Erstellt am 20. Juni 2008 12:11 von
Andrea
Nicht nur in Österreich ist die Gleichberechtigung von Frauen und Männern am Arbeitsplatz ein sehr aktuelles Thema. Im Wirtschaftsblatt vom 20. Juni 2008 steht ein Artikel über die Frauenquote in Unternehmen. Dieser Artikel enthält einen Kommentar von der Rechtsanwältin und Forschungsassistentin der WU, Katharina Zechner, wie einzelne Länder das Thema handhaben:
Schweden: Bei börsenorientierte AGs müssen laut Gesetzesentwurf mind. 40 Prozent jedes Geschlechtes vertreten sein. Ansonsten gelten 16.000 Euro Strafe.
Finnland: Gesellschaften, die in staatlichen oder kommunalen Besitz stehen, beabsichtigen ebenfalls eine 40-Prozent-Quote.

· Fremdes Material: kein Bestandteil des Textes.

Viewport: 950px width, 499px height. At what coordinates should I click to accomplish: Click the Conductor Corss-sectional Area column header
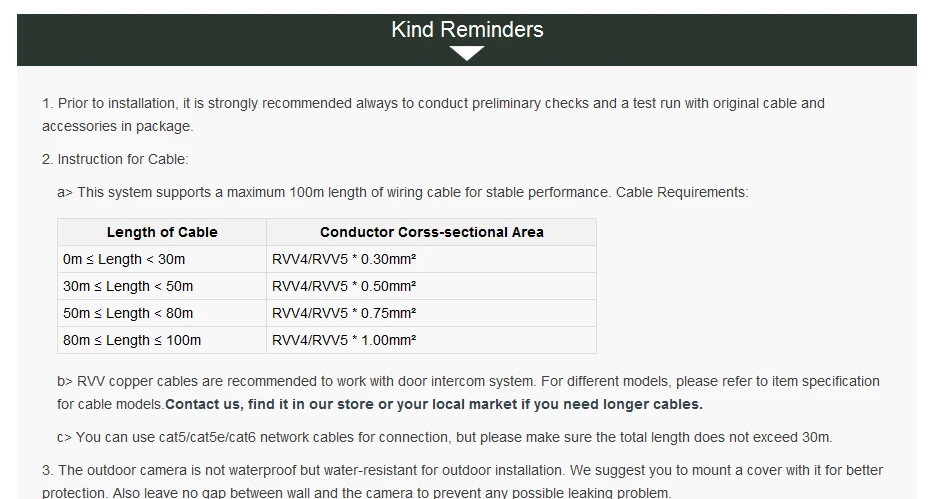(431, 232)
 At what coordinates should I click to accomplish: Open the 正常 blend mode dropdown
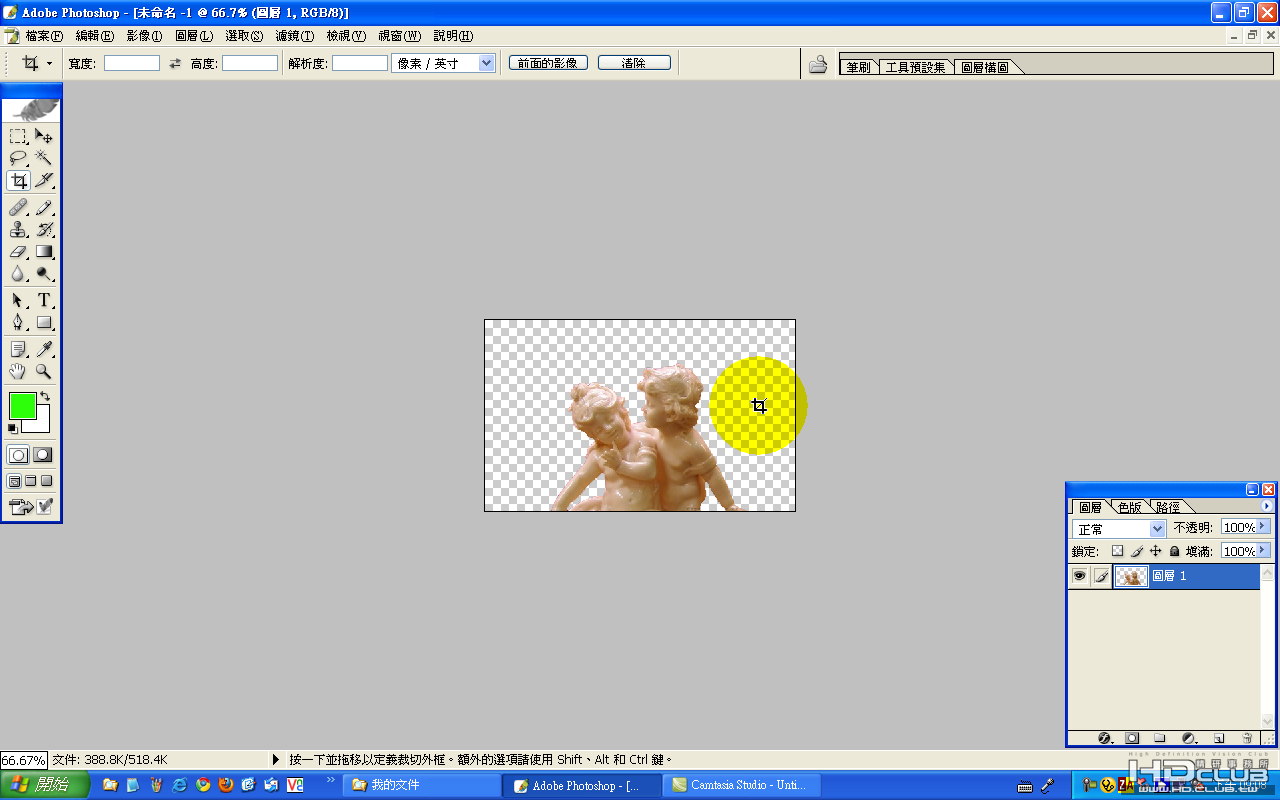tap(1119, 528)
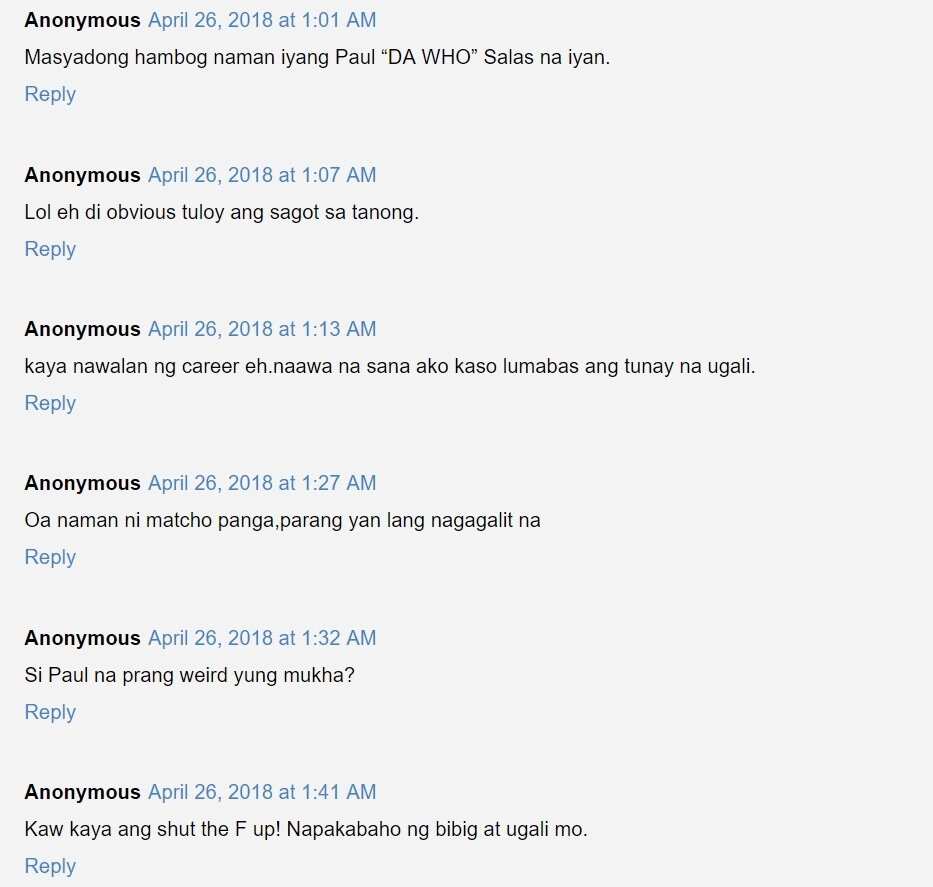Screen dimensions: 933x887
Task: Click Reply under the 1:07 AM comment
Action: (x=50, y=249)
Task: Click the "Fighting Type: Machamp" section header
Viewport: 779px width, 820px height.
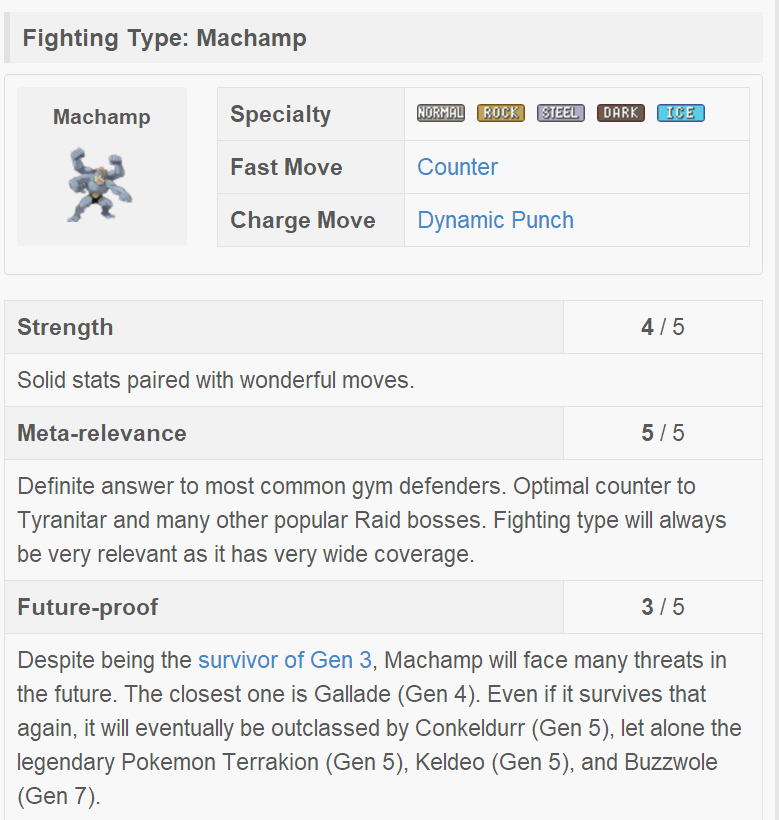Action: click(x=165, y=39)
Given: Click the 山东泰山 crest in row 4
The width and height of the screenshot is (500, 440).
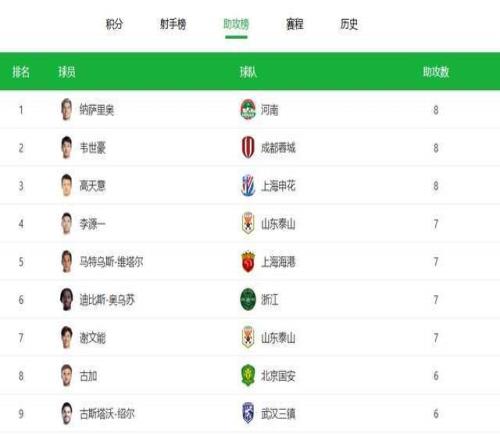Looking at the screenshot, I should [x=248, y=223].
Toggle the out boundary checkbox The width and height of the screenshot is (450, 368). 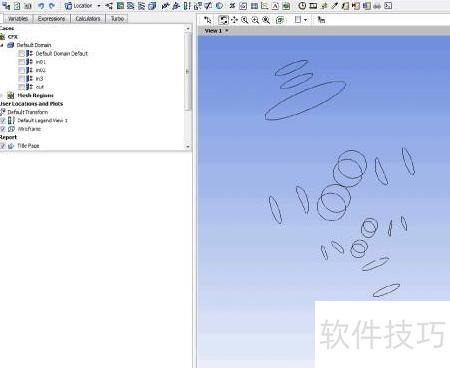click(21, 87)
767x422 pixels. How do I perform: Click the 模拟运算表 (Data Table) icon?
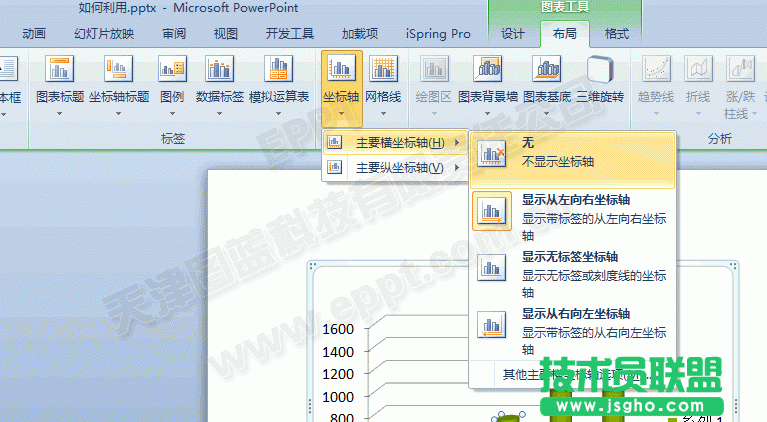point(278,71)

Für private Kapitalgesellschaften gibt es keine Quote.
Spanien: sowohl staatliche als auch private Kapitalgesellschaften haben einen Rahmen von 40 – 60 % in dem die Quoten liegen müssen.
Frankreich: Hier sollten mind. 20 Prozent und max. 80 Prozent Frauen oder Männer sein. Dies ist aber inzwischen vom Verfassungsgerichtshof als verfassungswidrig aufgehoben.

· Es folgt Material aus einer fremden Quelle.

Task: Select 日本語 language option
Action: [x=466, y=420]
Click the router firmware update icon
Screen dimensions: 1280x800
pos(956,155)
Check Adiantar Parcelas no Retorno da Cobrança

Deutschland: keine Quote. Aber die Frauenfreundlichkeit von Großunternehmen wird vom Gender-Dax Index bewertet.
Österreich: keine Quote. Vergeben aber auch Auszeichnungen im Rahmen: „Österreichs Beste Arbeitgeber“ und Sonderpreise für „Beste Arbeitgeber für Frauen“
Interessant dazu ist auch die Studie von McKinsey, in welcher 89 multinationale Konzerne mit einem überdurchschnittlich hohen Frauenanteil im Top Management untersucht wurden. Das Ergebnis lautet, dass diese Unternehmen eine um 10 % höhere Rendite erzielen als der Branchendurchschnitt.